BEGIN Excerpt provided

Dr Peter Barry, lead author and fellow member of the Oxford earth science department, says, ‘We found that a substantial amount of carbon is being trapped in non-volcanic areas instead of escaping through volcanoes or sinking into Earth’s interior.

“Until this point scientists had assumed that life plays little to no role in whether this oceanic carbon is transported all the way into the mantle, but we found that life and chemical processes work together to be the gatekeepers of carbon delivery to the mantle.”

On a 12-day mission, the 25 strong team of researchers from multiple disciplines collected water samples from various thermal springs. It has long been predicted that Costa Rica’s thermal springs release ancient carbon molecules, subducted millions of years previous.

In comparing the relative amounts of two different kinds of carbon, those predictions rang true. Processes previously unrecognised were at play in the crust above the subduction zone, helping to trap substantial quantities of carbon. It is estimated that 94% of the carbon transforms into calcite minerals and microbial biomass.

END Excerpt provided

Stated task 1: Repeat the listing from the line with "Screen dimensions: 1200x536" up to and including the line with "This screenshot has height=858, width=640.", replacing "Settings" with "Preferences" and leaving everything else unchanged.

BEGIN Material for the task

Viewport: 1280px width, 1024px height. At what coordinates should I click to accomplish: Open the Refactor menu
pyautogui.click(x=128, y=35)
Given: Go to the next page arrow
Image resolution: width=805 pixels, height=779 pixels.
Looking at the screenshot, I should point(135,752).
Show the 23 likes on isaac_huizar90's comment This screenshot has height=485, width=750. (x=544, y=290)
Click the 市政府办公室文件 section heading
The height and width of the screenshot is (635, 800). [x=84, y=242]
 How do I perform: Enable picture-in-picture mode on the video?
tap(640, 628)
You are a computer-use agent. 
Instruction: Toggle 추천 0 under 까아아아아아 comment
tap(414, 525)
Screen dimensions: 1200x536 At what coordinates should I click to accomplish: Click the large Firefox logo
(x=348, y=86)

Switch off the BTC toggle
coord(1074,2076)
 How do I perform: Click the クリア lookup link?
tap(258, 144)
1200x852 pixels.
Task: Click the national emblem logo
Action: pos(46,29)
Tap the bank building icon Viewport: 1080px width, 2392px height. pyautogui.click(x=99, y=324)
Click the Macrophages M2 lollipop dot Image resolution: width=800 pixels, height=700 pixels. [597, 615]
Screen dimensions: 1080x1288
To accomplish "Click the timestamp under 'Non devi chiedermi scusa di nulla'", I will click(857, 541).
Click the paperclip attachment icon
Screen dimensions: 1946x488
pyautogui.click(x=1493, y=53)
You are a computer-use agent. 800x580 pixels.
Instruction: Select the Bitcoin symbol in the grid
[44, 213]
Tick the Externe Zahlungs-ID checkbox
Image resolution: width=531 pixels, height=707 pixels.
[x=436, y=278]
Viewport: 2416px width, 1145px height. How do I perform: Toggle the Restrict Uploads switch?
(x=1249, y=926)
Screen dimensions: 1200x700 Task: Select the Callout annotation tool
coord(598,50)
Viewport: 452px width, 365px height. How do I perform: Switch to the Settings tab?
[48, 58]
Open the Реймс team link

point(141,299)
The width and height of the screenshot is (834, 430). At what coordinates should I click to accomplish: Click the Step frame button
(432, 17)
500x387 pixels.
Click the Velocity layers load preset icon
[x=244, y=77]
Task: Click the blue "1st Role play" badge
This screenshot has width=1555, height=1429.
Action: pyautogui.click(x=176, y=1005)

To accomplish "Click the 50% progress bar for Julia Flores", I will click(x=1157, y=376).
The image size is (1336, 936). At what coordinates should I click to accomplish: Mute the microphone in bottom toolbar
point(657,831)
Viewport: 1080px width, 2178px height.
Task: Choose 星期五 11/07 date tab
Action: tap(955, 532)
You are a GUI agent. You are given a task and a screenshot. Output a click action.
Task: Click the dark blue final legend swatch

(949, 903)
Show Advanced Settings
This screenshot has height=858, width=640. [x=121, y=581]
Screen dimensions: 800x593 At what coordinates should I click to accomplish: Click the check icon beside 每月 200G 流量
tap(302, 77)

END Material for the task

Stated task 2: In the excerpt on carbon in Costa Rica's thermal springs, what percentage of the carbon is estimated to transform into calcite minerals and microbial biomass?

Reply 1:
Screen dimensions: 1200x536 At what coordinates should I click to accomplish: Click the large Firefox logo
(x=348, y=86)

Switch off the BTC toggle
coord(1074,2076)
 How do I perform: Click the クリア lookup link?
tap(258, 144)
1200x852 pixels.
Task: Click the national emblem logo
Action: pos(46,29)
Tap the bank building icon Viewport: 1080px width, 2392px height. pyautogui.click(x=99, y=324)
Click the Macrophages M2 lollipop dot Image resolution: width=800 pixels, height=700 pixels. [597, 615]
Screen dimensions: 1080x1288
To accomplish "Click the timestamp under 'Non devi chiedermi scusa di nulla'", I will click(857, 541).
Click the paperclip attachment icon
Screen dimensions: 1946x488
pyautogui.click(x=1493, y=53)
You are a computer-use agent. 800x580 pixels.
Instruction: Select the Bitcoin symbol in the grid
[44, 213]
Tick the Externe Zahlungs-ID checkbox
Image resolution: width=531 pixels, height=707 pixels.
[x=436, y=278]
Viewport: 2416px width, 1145px height. How do I perform: Toggle the Restrict Uploads switch?
(x=1249, y=926)
Screen dimensions: 1200x700 Task: Select the Callout annotation tool
coord(598,50)
Viewport: 452px width, 365px height. How do I perform: Switch to the Preferences tab?
[48, 58]
Open the Реймс team link

point(141,299)
The width and height of the screenshot is (834, 430). At what coordinates should I click to accomplish: Click the Step frame button
(432, 17)
500x387 pixels.
Click the Velocity layers load preset icon
[x=244, y=77]
Task: Click the blue "1st Role play" badge
This screenshot has width=1555, height=1429.
Action: pyautogui.click(x=176, y=1005)

To accomplish "Click the 50% progress bar for Julia Flores", I will click(x=1157, y=376).
The image size is (1336, 936). At what coordinates should I click to accomplish: Mute the microphone in bottom toolbar
point(657,831)
Viewport: 1080px width, 2178px height.
Task: Choose 星期五 11/07 date tab
Action: tap(955, 532)
You are a GUI agent. You are given a task and a screenshot. Output a click action.
Task: Click the dark blue final legend swatch

(949, 903)
Show Advanced Preferences
This screenshot has height=858, width=640. [x=121, y=581]

Reply 2: 94%